_PROBLEM REQUIREMENTS_
Everything from the line containing "Viewport: 1456px width, 523px height." to the end of the listing, both included, should be returned exactly, apart from the pictures.

INPUT RECORDS: Begin

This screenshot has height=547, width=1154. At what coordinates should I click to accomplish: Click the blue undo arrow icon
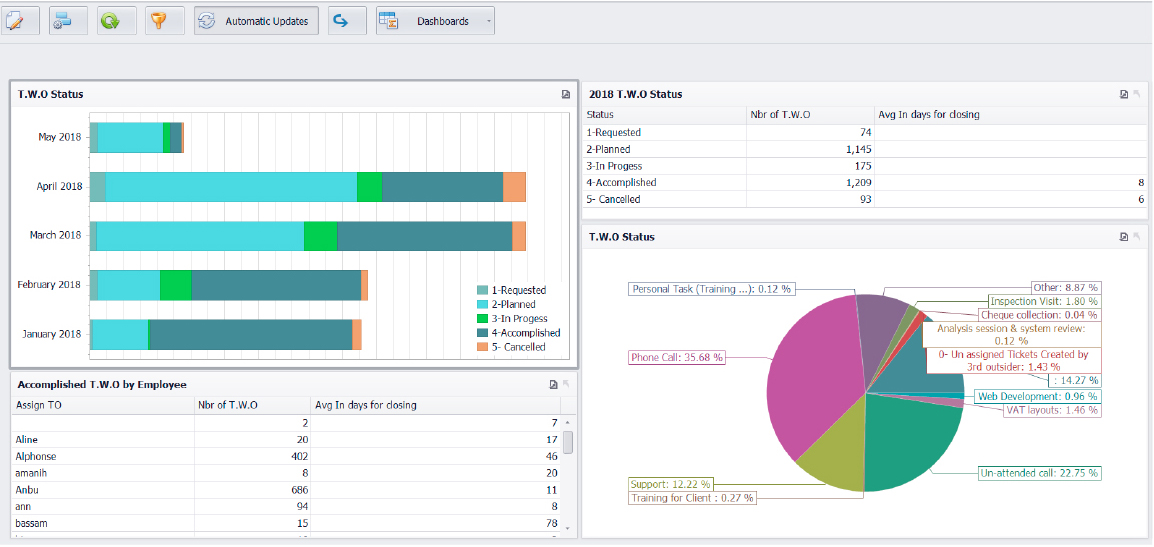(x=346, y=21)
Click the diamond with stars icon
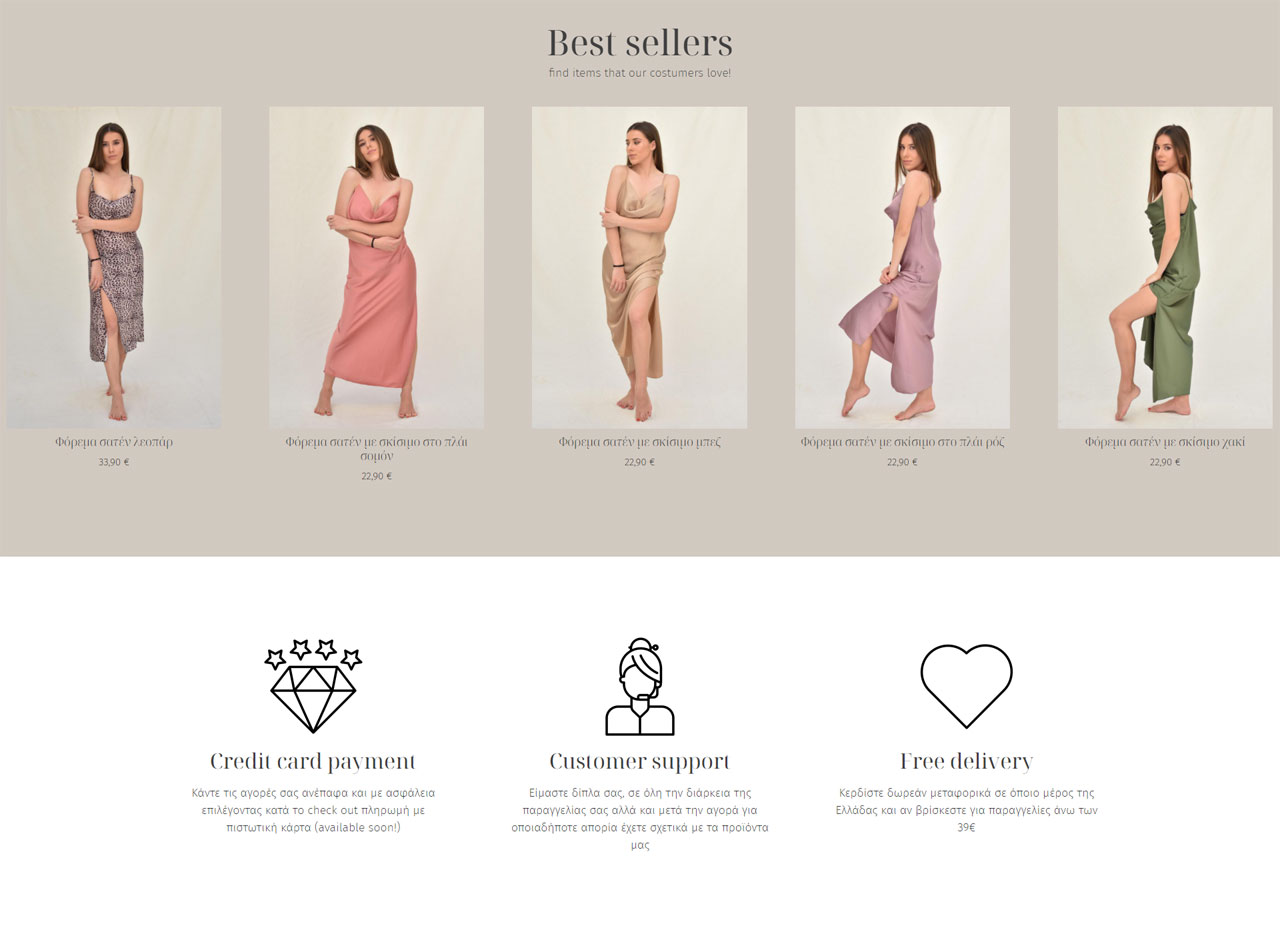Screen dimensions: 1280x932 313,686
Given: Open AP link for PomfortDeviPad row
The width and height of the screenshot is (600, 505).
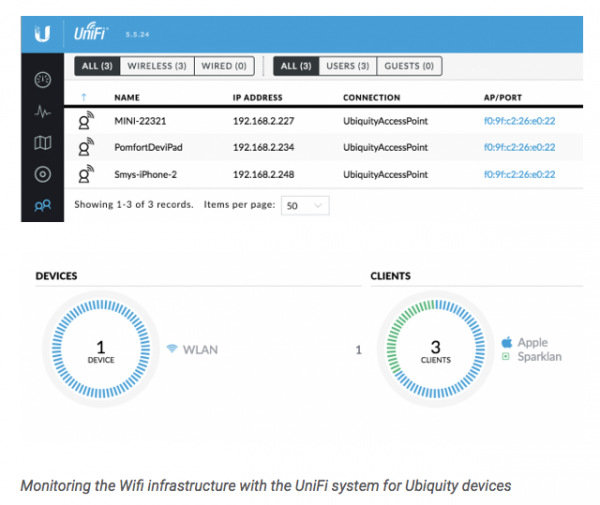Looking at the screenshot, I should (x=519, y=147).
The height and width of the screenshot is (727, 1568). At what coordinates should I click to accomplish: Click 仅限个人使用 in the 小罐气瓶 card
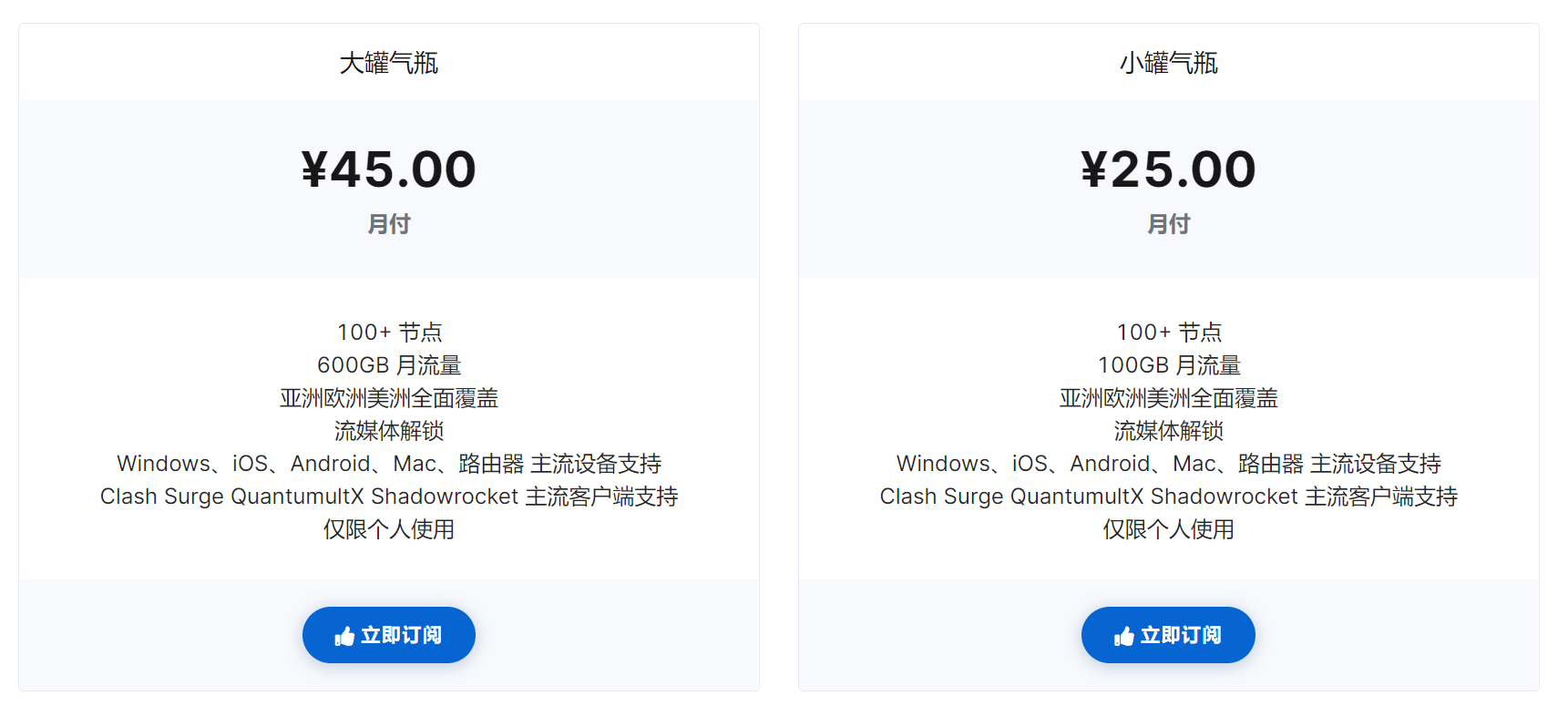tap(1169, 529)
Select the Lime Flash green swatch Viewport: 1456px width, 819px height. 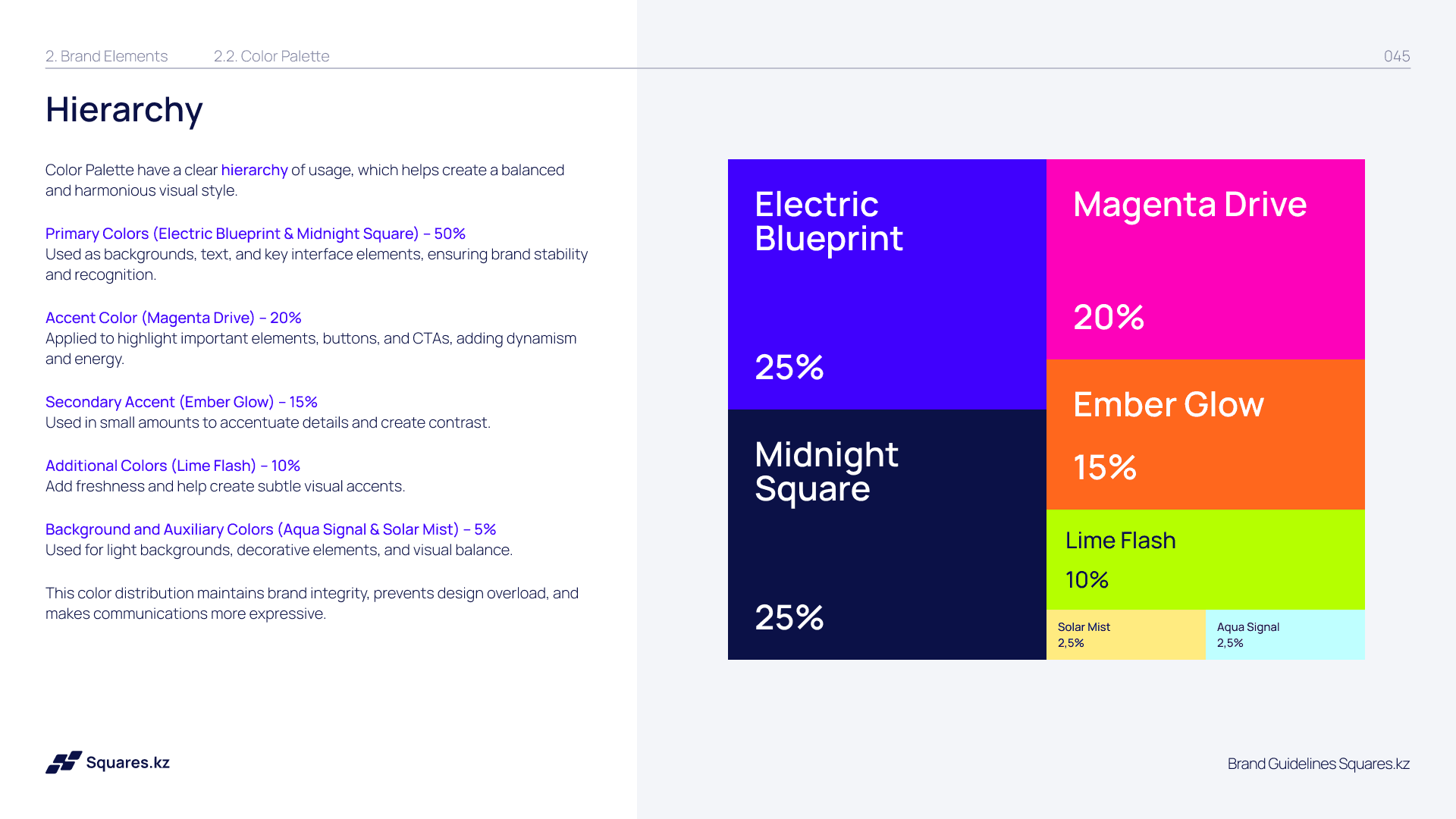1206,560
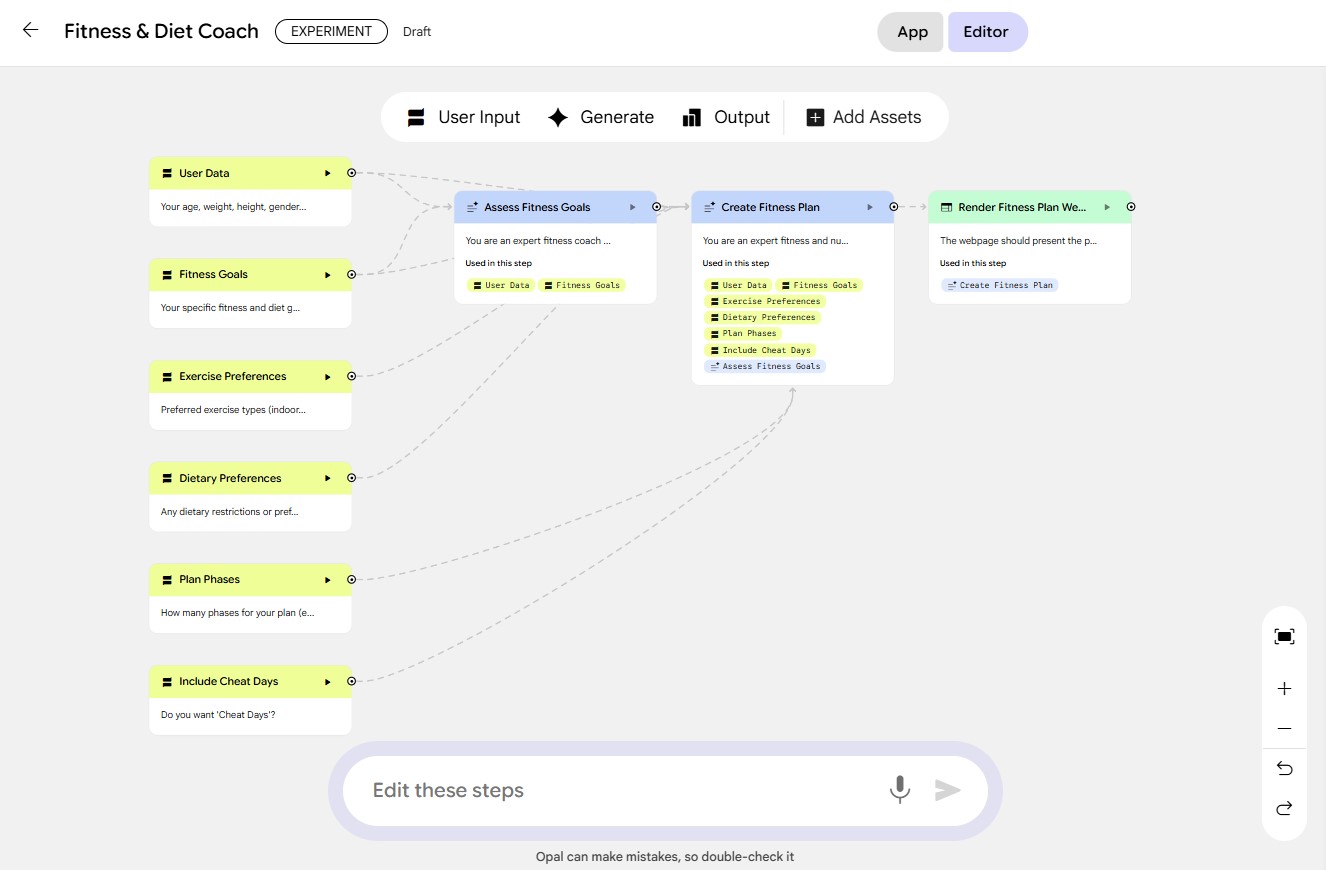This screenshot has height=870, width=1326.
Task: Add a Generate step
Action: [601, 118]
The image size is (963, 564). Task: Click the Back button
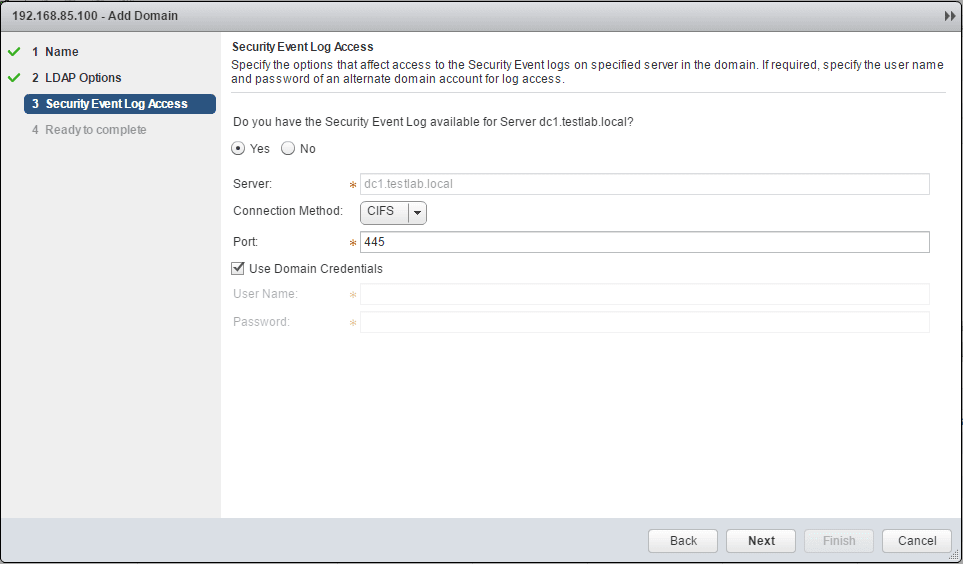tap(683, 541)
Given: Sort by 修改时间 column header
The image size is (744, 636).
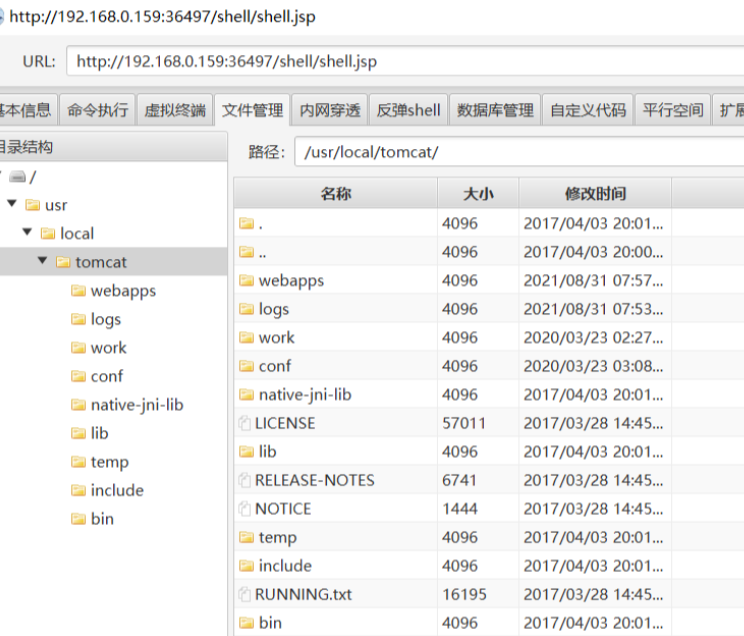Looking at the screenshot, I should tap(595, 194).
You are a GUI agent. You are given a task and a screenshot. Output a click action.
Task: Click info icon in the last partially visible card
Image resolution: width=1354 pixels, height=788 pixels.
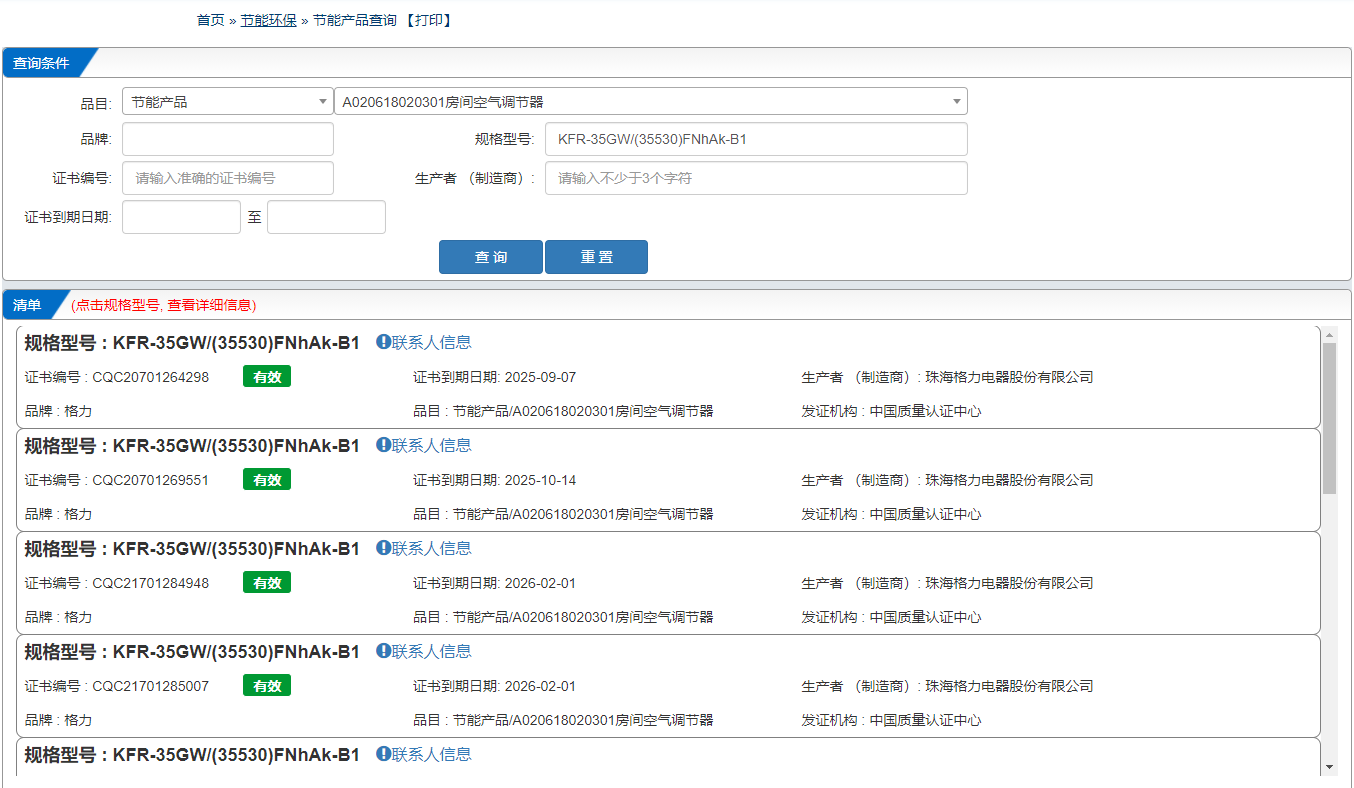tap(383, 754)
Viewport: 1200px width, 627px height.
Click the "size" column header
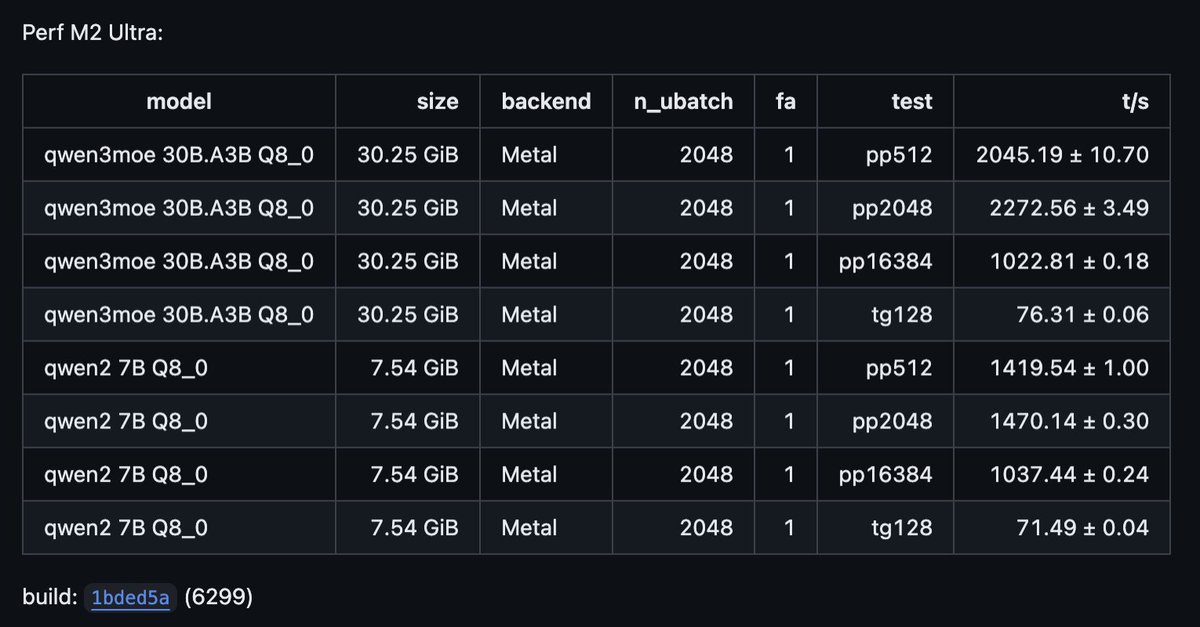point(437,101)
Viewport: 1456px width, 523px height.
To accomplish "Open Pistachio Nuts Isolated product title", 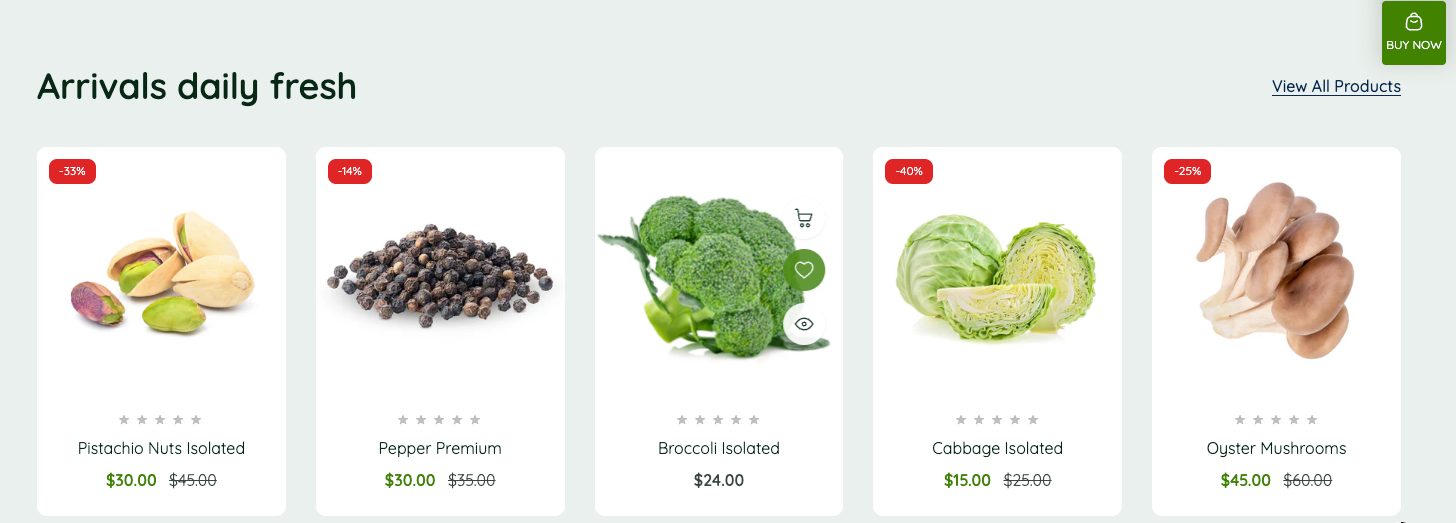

INPUT RECORDS: End

_ANSWER AREA_
Viewport: 1456px width, 523px height.
To accomplish "Open Pistachio Nuts Isolated product title", 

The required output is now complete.